September 24, 2013
Few things feel worst than rolling out a High Availability (HA) system, then regularly seeing that system collapse. For our team at Rails Machine, that failing HA system was MySQL Multi-Master Replication Manager (MMM).
What's wrong with MySQL MMM? What's special about Galera Cluster? Read on!
How MySQL MMM Works: a server with MySQL MMM installed polls the MySQL nodes every ten seconds (default interval), checking their health. Only one of the servers receives the writer role - the rest can have reader roles. MMM maintains a virtual IP that points to the node with the writer role.
The problem is the polling: if MySQL MMM is polling every ten seconds, what happens when the writer node fails between the checks? You're probably handling many transactions if you have an HA setup - you could have hundreds of thousands of failed transactions before MMM detects the writer node isn't healthy. Worse, what if there's an internal issue where replication fails first, then transactions fail, then you switch the writer role to the other node? The other node won't be consistent with the original writer node.
Decreasing the polling interval to one second won't fix it - large databases are likely doing many transactions per/second.
So, polling is the fundamental issue, but beyond fundamental issues, MySQL MMM in the wild often results in hard-to-recover problems. Here's Baron Schwartz, MySQL God at Percona, on MMM's flaws:
In short, MMM causes more downtime than it prevents. It's a Low-Availability tool, not a High-Availability tool. It only takes one really good serious system-wide mess to take you down for a couple of days, working 24-7 trying to scrape your data off the walls and put it back into the server. MMM brings new meaning to the term cluster-f__k.
Despite MMM's flaws, it was the least broken way to do HA for MySQL for a time. But, times have changed. Even the creator of MySQL MMM says it's time for a change. Here's Alexey's comment on Baron's blog post on MMM:
I'm the original author of MMM and I completely agree with you. Every time I try to add HA to my clusters I remember MMM and want to stab myself because I simply could not trust my data to the tool and there is nothing else available on the market to do the job reliably.
Our Galera Cluster setup still uses polling to do health health checks - how is that any better than MMM?

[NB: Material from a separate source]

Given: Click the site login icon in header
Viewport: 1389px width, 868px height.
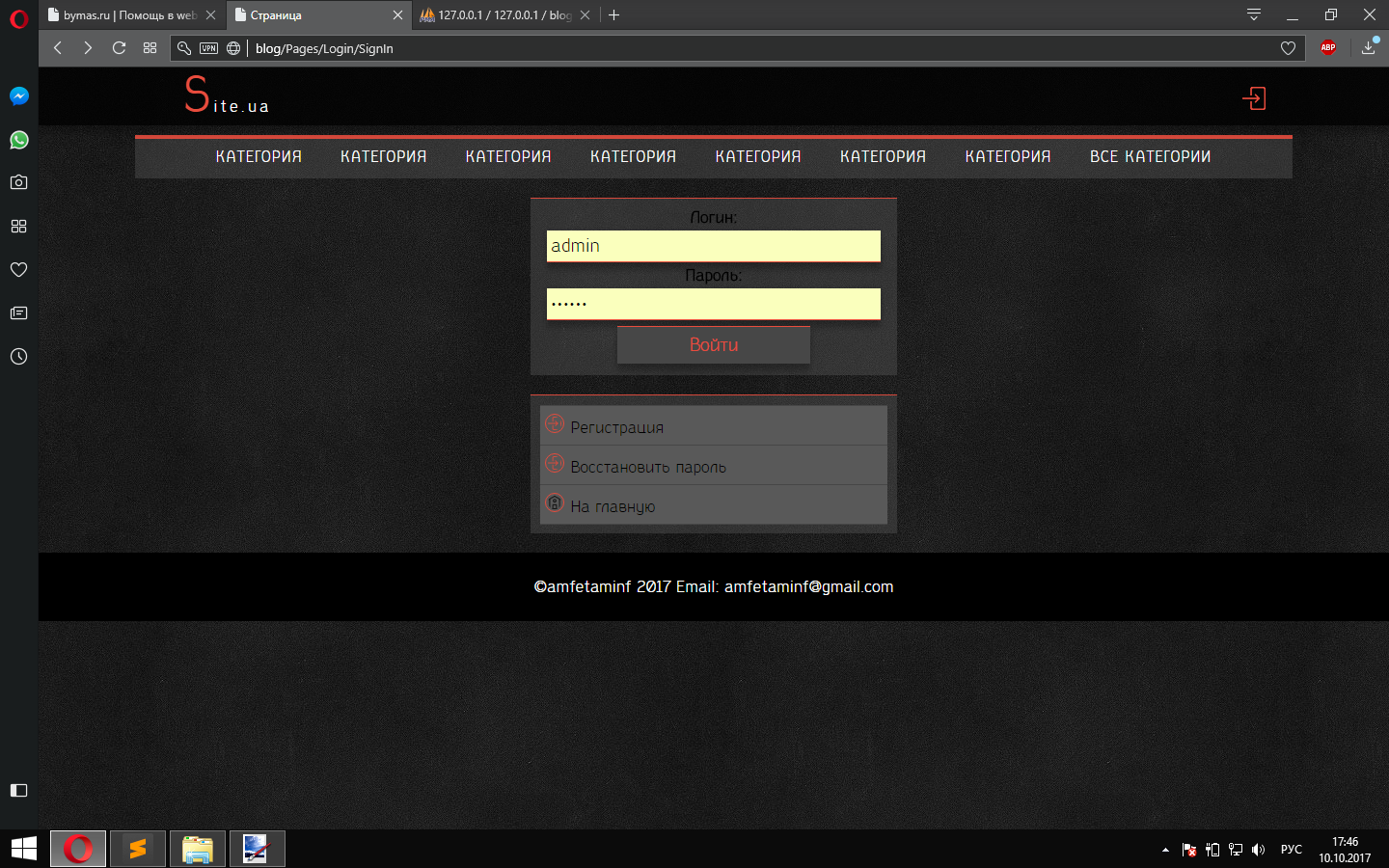Looking at the screenshot, I should [x=1254, y=98].
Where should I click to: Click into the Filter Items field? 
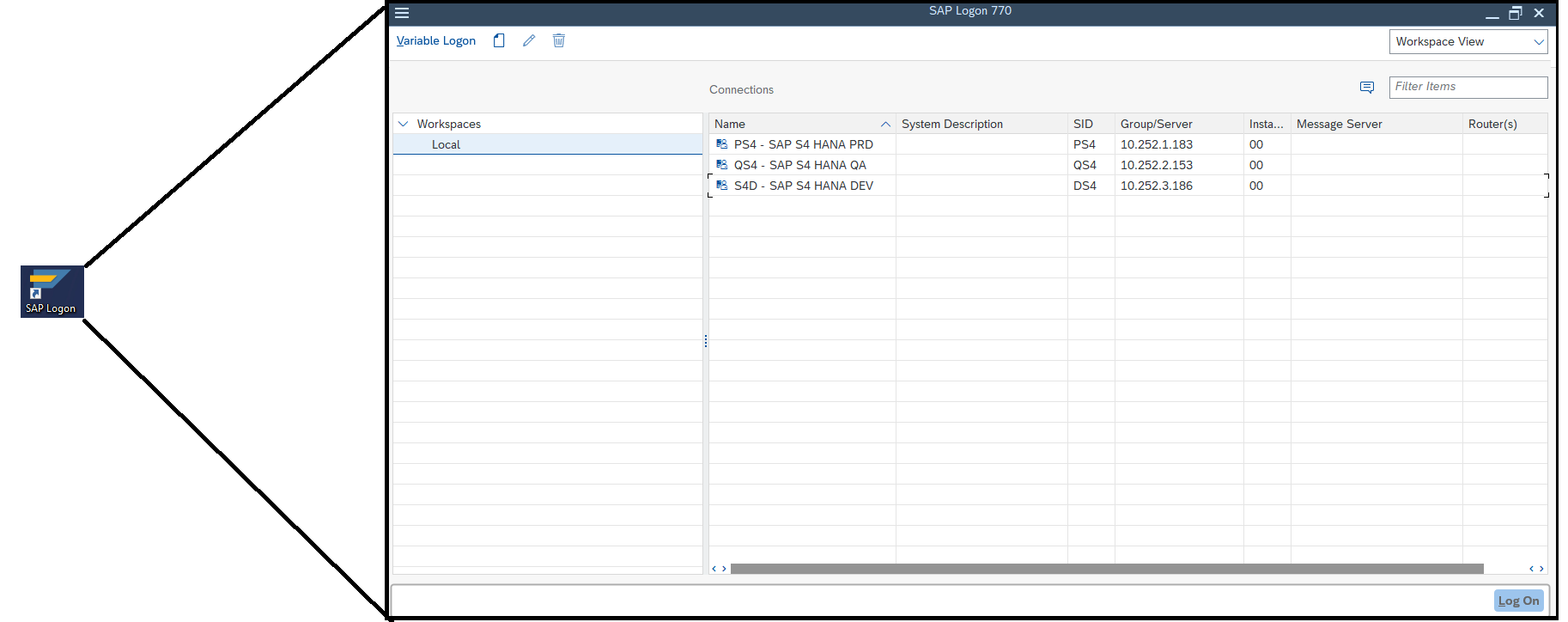(x=1467, y=87)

The answer lies in how replication works. With standard MySQL, writes to the master are recorded in a binary log. Slaves then reproduce the queries in the binary log. There is always a delay between when a query is run on the writer and when other nodes run it. This is asynchronous.
MySQL asynchronous replication has the following issues:
With Galera, transactions are confirmed across all nodes before they are committed. If a transaction fails on a node, that node is immediately removed from the cluster. In other words, Galera replication is synchronous. You never lose a transaction - there is no lag (and Galera's row-based replication is around 5x faster).

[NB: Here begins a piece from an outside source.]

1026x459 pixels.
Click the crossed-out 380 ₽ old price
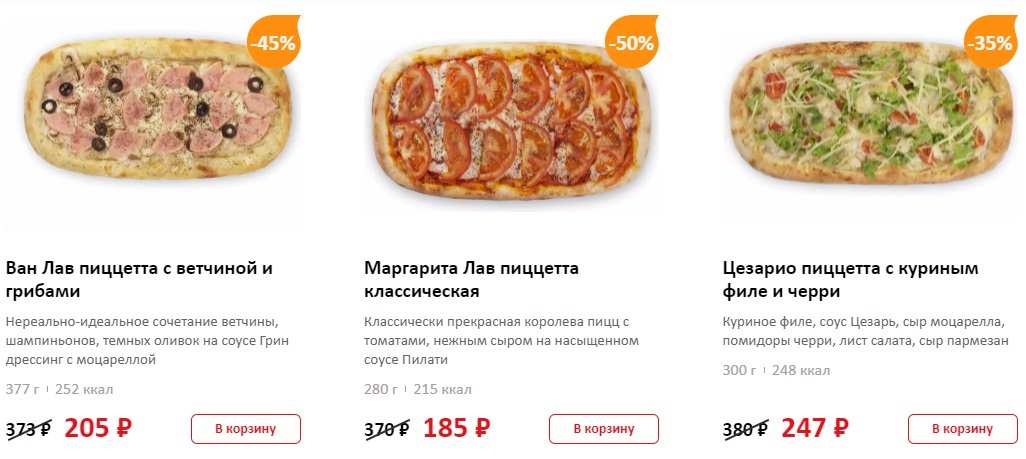coord(745,430)
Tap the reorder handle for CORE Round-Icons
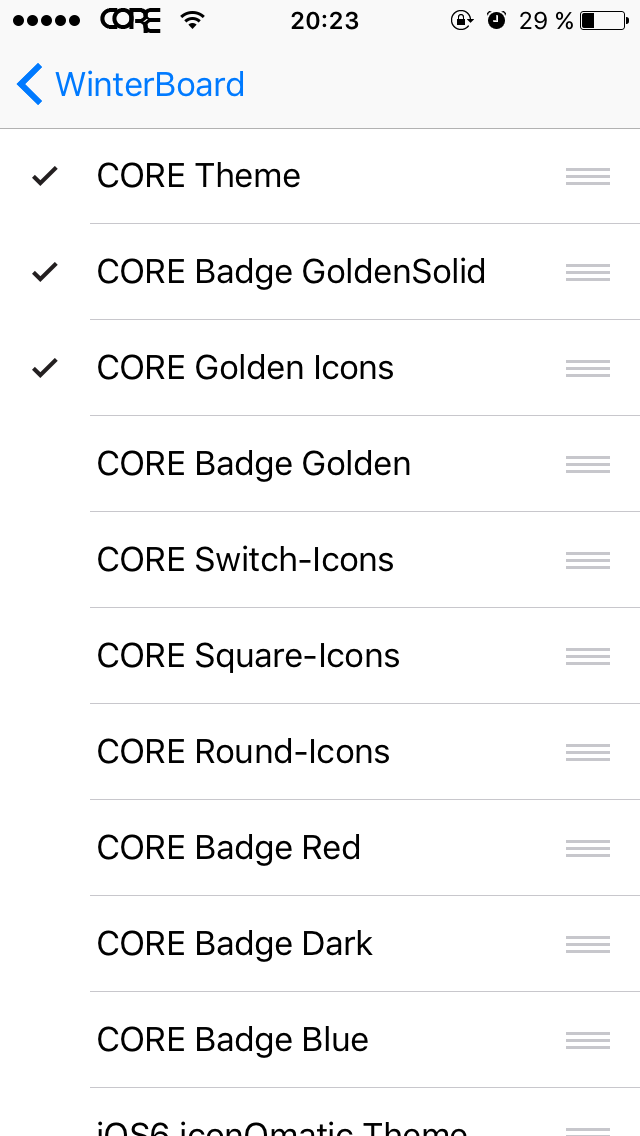This screenshot has height=1136, width=640. click(x=587, y=752)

MySQL MMM is an outsider - it's "dumb" as far as what's actually going on with the server. It does one kind of check and that's all it knows how to react to.
Galera Cluster is an "insider" and can therefore be smarter about the internal state of each node and do the right thing without manual intervention (a node being synced or unsynced, for example, becoming a donor, etc - it's all automatic).
While it's possible to write to any node in a Galera Cluster, we've chosen to minimize potential deadlocks and only write to a single node. To do this, we use HAProxy: we have a frontend for the writer node and a frontend for reads that balances queries across all of the nodes. The writer sends queries to a single node and the other nodes are backups.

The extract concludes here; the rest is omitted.